Started in 1981, but rumoured to be under way even beyond that, this kind of Diwali not only encourages the faltering pottery industry's economy, but also solves the problem of environmental pollution by creating a thing of beauty with teamwork, creativity and sheer engineering talent.
The practice was begun by students of Azad Hall of Residence who came up with this inspired way of celebrating Diwali, and now the tradition of Illumination is deeply ingrained in the culture of IIT Kharagpur and in every student's mind there.
The level of ambition and energy while creating these structures are high and hundreds of students pour out on to the ground to take part in this tradition. The passion involving this project is palpable. Though by now it's part of their culture, 21 residence halls compete with each other unleashing masterpieces of fire created by thousands of diyas on 1500 sq feet wide and 22 feet high structures. The prize? A glistening golden cup and a potful of rossagollas.
Right about now, students are milling about setting up huge chatais, vertical panels made of bamboo extending up to 20 to 22 feet high.
The Illumination and rangoli process is a result of immense teamwork, coordination and countless man hours. The arts team gets into action, coming up with a theme thinking of expressive ways to put out a design.
Once that is decided, the design is scaled up and projected on to the chatais.
There are various factors to be taken care of before the structure is constructed. Due to the concentration of about 20,000 to 50,000 diyas, the chatais might catch fire.
Hence, it is essential that the chatais be fireproofed. The structure is generously coated with 2 to 3 layers of fireproof material. Thousand of diyas are soaked in water to fill up pores and reduce oil absorbancy. Steel wires are wound around the diyas to attach them firmly to the structure.
Weeks are devoted to putting together the entire set up. It's not just an event, friendships are forged while balancing precariously on benches.

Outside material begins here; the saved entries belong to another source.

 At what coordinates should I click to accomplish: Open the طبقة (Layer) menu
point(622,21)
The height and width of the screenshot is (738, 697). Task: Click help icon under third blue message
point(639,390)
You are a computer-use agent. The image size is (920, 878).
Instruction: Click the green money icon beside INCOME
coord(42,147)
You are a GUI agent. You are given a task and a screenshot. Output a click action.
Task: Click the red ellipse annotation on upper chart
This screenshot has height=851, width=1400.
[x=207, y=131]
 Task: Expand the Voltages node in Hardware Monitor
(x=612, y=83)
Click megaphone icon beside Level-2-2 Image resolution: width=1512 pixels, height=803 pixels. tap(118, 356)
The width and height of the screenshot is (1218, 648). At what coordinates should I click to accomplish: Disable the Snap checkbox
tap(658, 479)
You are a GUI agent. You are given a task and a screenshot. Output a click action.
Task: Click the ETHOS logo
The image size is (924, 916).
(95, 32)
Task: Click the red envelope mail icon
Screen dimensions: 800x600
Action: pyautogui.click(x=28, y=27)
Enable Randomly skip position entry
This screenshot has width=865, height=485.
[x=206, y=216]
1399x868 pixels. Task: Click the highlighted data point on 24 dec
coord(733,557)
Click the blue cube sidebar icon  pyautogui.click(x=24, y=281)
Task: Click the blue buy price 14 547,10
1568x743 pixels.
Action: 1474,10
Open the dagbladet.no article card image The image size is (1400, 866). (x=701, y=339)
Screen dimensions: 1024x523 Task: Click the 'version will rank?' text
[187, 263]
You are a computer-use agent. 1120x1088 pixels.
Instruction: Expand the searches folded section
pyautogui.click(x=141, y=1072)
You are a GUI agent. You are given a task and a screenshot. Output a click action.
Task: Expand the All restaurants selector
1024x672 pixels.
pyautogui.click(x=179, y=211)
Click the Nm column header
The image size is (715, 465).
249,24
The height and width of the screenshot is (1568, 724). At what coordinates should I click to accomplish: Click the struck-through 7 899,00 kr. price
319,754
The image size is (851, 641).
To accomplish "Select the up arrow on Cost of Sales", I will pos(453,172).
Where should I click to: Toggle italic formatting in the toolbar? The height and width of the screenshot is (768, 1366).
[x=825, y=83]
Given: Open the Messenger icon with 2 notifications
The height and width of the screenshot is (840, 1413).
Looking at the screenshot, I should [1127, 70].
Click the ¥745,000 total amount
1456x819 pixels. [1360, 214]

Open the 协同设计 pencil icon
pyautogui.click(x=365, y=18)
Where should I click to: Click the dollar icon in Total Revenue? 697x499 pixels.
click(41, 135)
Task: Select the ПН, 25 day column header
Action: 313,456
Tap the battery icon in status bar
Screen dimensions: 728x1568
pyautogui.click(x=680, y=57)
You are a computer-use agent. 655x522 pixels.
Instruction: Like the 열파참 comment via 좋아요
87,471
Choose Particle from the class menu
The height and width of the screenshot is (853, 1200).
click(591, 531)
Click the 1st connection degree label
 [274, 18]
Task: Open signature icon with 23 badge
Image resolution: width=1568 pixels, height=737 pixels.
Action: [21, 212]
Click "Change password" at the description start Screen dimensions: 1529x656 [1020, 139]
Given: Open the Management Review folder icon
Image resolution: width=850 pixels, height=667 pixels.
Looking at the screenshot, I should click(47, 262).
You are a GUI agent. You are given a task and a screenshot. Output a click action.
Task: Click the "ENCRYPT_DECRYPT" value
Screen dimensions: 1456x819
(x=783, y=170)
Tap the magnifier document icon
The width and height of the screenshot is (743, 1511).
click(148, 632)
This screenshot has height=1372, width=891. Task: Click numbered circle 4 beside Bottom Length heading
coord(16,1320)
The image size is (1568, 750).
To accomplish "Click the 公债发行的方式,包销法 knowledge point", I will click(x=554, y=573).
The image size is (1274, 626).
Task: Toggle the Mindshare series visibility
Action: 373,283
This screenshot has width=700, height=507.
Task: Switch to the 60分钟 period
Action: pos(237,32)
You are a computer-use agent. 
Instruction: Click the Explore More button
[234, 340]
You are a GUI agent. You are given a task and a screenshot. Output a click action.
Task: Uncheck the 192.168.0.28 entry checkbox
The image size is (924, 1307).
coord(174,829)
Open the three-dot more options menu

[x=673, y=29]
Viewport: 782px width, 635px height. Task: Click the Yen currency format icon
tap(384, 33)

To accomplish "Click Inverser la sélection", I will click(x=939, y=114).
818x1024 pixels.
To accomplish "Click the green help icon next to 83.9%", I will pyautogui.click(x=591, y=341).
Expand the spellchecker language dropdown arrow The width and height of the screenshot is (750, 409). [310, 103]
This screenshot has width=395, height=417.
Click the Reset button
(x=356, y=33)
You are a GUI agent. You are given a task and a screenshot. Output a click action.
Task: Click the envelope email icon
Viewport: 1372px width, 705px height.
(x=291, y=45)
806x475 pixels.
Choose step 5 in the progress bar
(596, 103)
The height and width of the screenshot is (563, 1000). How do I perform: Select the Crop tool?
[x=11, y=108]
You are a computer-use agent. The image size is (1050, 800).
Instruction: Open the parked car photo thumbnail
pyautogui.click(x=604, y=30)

As inky darkness takes hold on the night of Diwali, and the sky is pierced with booms and colourful sparks, fingers are working feverishly, mixing oil with camphor and dipping wicks in oil.
The diyas are filled with oil and tables and chairs are arranged to reach the highest points of the 22-foot structure. The lighting has to be quick and done in a matter of minutes so that when news of the judges approaching arrives, the diyas are quickly lit up one by one. The benches are removed and in the true spirit of Diwali, the glowing illumination drives away darkness in a halo of warm golden colour.
The fiery structure is shaped under several quick hands and there stands a splendid bedecked manifestation of countless hours of hard work and thought. The diyas stand lit for a few minutes, the work of several weeks.
Innovation takes the form of scenes from Mahabharata and Ramayana, like this one depicting the sinewy Hanuman setting fire to Lanka with the country going up in flames.
Or this installation with a majestic Bheeshma standing before a furious Krishna wielding a chariot wheel.
Another flickering creation stands depicting the face of the former President A.P.J. Abdul Kalam.
Students are etching out history with this tradition. RP Hall's rangoli in 2010 earned them a silver and a mention in Ripley's Believe It Or Not. Using ambient lighting, the same rangoli was a different image under different lights.
They took it a notch higher in 2011, using convex mirrors to reveal the face of Tagore from a pattern of colours on the ground.
After the judges are gone students huddle together gazing at what they have created. It's time for celebration.
With so much happening, it's hard to miss home on Diwali. For some, Illumination becomes the festival. For those who spend years at the campus and then leave it behind, wistful memories of Illumination still shine bright.